**Record set**
=====

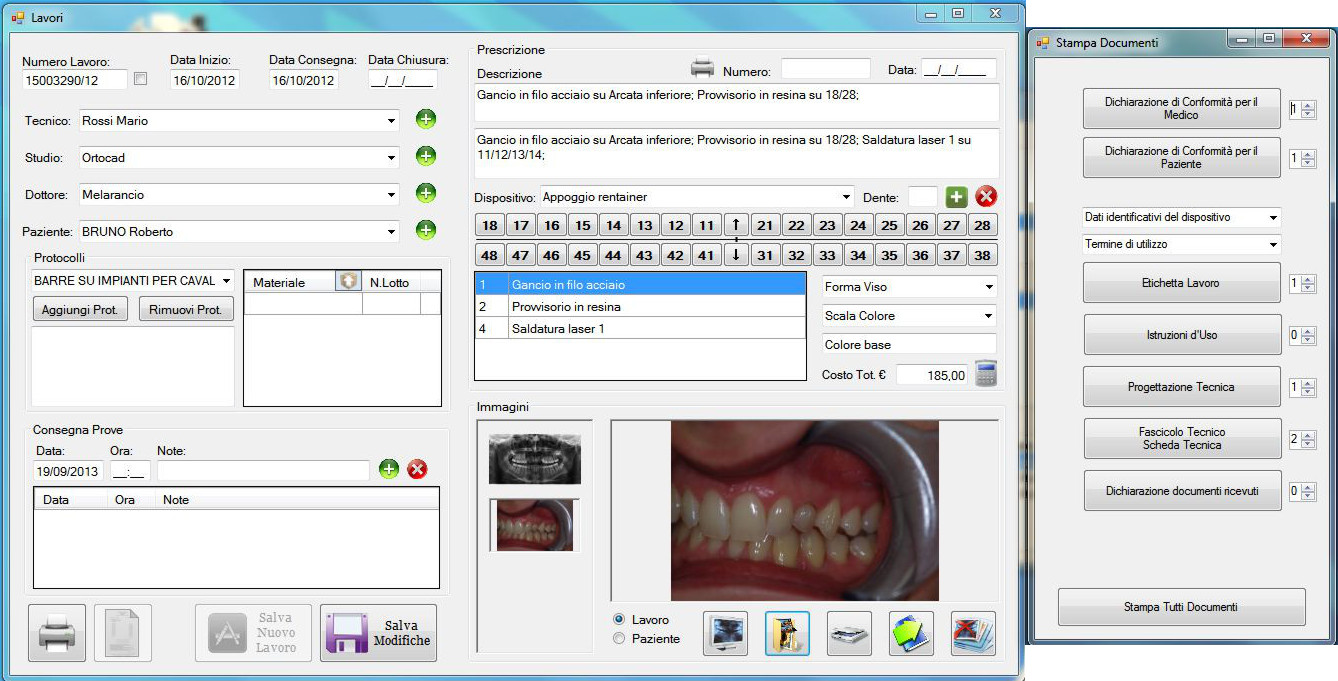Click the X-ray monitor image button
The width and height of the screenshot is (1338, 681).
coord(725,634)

=====

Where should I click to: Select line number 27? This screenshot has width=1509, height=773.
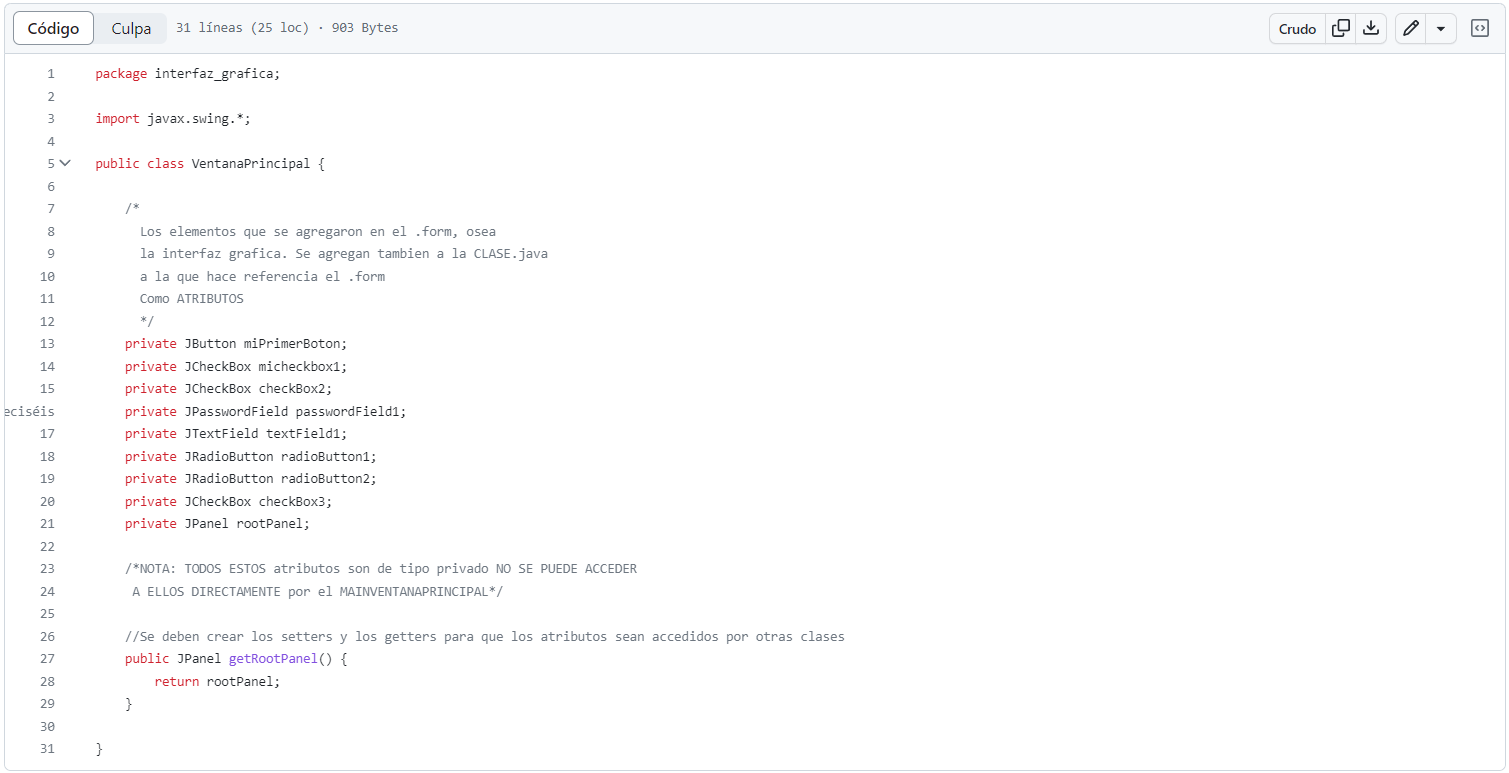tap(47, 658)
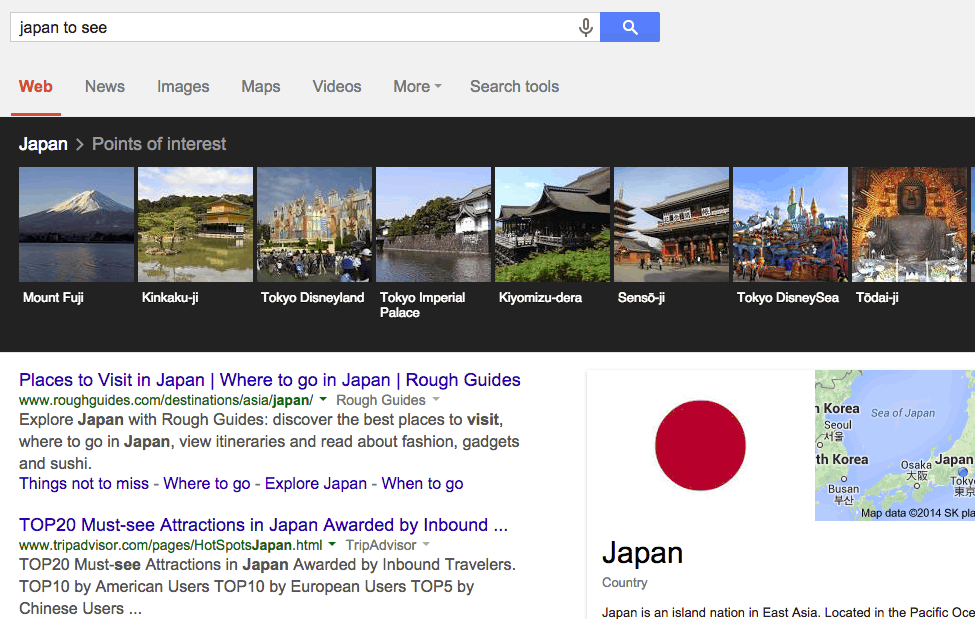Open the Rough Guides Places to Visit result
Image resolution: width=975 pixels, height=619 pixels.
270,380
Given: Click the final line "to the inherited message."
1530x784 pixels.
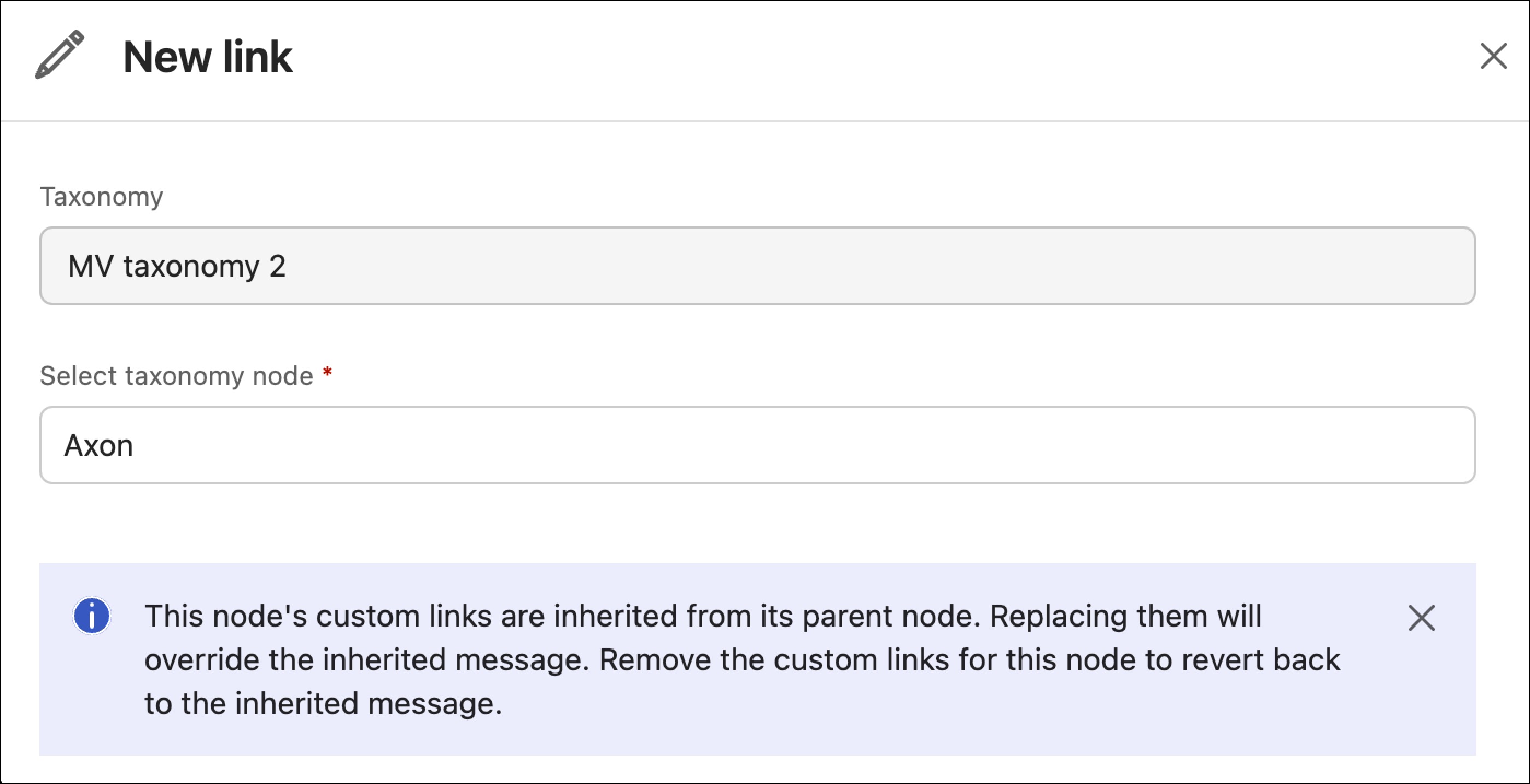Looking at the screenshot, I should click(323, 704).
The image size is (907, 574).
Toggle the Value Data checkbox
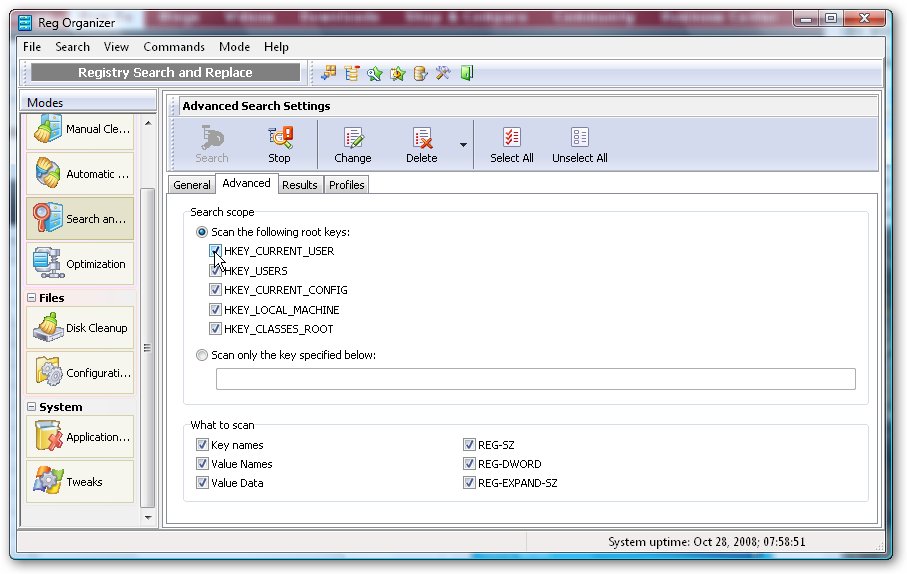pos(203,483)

=====

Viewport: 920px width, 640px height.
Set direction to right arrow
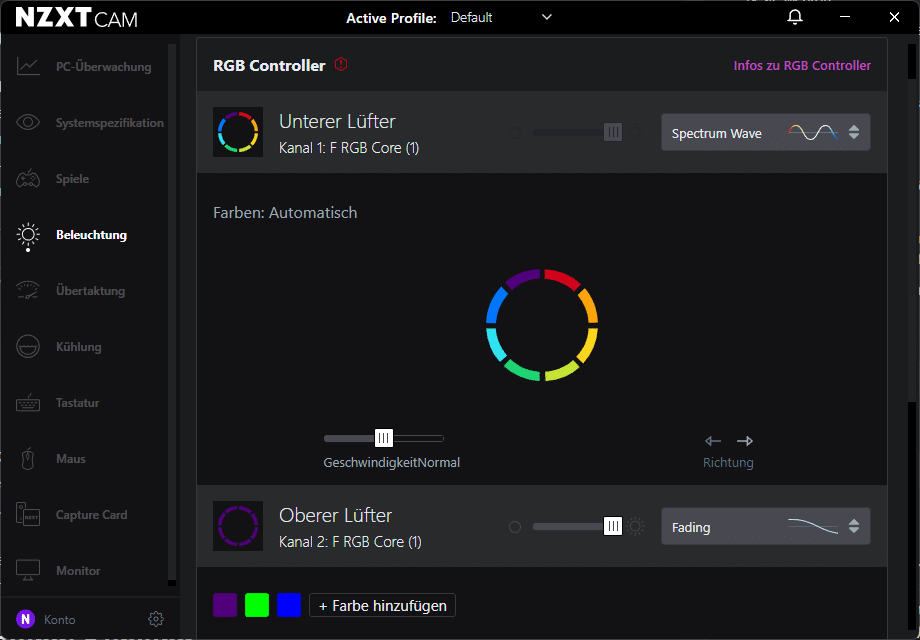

=====

Beginning with the line containing "Viewport: 920px width, 640px height." in the material above, copy every line exactly until you have copied the line containing "Set direction to right arrow".

Viewport: 920px width, 640px height.
Set direction to right arrow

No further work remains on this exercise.